- [YOUR INSTRUCTIONS]: For the listing below, print exactly the lines from the line with "You are a computer-use agent. Screen" to the line with "Viewport: 1667px width, 739px height.", both included, and nothing beyond them.

--

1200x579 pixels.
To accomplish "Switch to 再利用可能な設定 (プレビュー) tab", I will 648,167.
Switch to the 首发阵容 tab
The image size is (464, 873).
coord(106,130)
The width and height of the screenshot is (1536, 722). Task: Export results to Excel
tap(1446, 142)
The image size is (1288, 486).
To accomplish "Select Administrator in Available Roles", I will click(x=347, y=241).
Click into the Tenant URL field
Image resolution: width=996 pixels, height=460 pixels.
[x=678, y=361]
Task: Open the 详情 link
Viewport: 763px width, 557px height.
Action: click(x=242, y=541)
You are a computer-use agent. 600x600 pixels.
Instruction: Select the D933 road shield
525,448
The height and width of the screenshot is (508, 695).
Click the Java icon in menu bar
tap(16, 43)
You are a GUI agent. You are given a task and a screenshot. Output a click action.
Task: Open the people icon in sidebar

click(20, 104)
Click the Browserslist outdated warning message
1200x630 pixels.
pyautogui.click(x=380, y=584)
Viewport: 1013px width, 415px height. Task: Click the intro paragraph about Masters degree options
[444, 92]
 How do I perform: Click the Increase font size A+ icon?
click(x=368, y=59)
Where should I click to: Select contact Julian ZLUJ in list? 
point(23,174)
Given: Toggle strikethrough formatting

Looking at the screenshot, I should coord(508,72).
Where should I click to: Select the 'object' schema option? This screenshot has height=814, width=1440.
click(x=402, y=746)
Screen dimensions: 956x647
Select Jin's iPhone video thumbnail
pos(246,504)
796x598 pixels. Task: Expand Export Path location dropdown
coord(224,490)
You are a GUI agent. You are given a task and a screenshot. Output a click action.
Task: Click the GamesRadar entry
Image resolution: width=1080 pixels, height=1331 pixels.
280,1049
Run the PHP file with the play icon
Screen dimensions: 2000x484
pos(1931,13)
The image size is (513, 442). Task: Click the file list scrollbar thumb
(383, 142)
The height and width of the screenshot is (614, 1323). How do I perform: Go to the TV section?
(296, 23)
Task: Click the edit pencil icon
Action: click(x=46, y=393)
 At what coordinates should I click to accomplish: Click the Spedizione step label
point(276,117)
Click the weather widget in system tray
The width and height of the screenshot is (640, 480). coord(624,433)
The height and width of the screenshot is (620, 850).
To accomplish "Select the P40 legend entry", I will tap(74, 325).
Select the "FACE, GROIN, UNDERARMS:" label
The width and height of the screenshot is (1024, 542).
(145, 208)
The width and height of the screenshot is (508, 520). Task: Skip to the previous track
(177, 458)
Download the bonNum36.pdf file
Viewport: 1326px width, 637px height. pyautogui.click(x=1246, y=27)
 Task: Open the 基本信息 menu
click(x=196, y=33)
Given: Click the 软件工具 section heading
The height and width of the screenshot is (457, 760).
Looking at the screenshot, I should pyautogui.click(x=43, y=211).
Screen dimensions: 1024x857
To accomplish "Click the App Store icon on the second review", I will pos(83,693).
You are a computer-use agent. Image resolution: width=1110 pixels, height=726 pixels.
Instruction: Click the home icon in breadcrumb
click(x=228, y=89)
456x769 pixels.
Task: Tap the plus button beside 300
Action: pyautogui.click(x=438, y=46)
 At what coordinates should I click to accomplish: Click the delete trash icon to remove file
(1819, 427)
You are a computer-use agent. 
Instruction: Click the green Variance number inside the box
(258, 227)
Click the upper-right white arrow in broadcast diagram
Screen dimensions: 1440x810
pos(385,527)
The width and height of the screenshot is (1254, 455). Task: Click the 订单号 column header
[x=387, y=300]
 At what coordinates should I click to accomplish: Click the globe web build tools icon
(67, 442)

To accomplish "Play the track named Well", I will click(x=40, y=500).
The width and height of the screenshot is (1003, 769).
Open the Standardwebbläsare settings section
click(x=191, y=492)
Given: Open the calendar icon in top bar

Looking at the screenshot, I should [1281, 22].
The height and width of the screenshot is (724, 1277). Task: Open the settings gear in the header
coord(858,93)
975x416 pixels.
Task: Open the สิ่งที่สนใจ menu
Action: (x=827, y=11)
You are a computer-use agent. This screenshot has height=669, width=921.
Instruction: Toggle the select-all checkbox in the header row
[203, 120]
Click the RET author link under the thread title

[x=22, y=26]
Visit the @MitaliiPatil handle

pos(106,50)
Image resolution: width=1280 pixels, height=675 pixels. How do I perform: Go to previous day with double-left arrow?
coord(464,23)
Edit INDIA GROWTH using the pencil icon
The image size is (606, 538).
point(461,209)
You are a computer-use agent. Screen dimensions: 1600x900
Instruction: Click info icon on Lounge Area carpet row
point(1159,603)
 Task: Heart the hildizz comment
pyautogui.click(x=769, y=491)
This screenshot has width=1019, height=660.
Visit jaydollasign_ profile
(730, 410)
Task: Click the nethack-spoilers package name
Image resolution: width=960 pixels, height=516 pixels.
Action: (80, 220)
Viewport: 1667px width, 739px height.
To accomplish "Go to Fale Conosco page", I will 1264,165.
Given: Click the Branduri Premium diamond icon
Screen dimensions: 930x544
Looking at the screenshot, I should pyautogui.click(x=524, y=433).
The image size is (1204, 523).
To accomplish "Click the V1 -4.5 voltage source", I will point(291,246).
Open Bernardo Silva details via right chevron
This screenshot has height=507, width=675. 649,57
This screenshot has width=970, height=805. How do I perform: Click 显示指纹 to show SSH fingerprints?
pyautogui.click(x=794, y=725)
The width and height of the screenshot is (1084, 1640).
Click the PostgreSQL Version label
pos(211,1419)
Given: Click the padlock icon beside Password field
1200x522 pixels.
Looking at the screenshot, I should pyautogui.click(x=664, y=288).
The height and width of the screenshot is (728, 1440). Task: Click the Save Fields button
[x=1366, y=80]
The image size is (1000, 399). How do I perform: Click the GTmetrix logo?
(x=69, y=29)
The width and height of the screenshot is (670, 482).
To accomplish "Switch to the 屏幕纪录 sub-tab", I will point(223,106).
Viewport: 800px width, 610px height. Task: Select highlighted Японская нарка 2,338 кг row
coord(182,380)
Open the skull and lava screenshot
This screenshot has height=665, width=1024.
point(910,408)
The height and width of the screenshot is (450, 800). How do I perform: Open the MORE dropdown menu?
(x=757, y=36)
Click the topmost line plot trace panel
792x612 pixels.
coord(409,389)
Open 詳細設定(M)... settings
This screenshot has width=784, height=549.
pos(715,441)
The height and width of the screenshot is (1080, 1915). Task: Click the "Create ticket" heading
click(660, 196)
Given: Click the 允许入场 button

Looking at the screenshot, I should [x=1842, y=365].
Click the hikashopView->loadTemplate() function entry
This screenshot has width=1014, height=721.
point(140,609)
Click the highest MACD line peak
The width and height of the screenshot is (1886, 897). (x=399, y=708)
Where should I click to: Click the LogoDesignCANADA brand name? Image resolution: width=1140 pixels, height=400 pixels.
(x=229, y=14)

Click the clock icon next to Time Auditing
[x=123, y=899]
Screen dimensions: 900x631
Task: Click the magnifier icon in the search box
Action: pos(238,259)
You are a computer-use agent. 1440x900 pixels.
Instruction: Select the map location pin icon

--

- [RESULT OF THE TASK]:
You are a computer-use agent. Screen dimensions: 1600x900
Instruction: Click info icon on Lounge Area carpet row
point(1159,603)
 Task: Heart the hildizz comment
pyautogui.click(x=769, y=491)
This screenshot has width=1019, height=660.
Visit jaydollasign_ profile
(730, 410)
Task: Click the nethack-spoilers package name
Image resolution: width=960 pixels, height=516 pixels.
Action: (80, 220)
Viewport: 1667px width, 739px height.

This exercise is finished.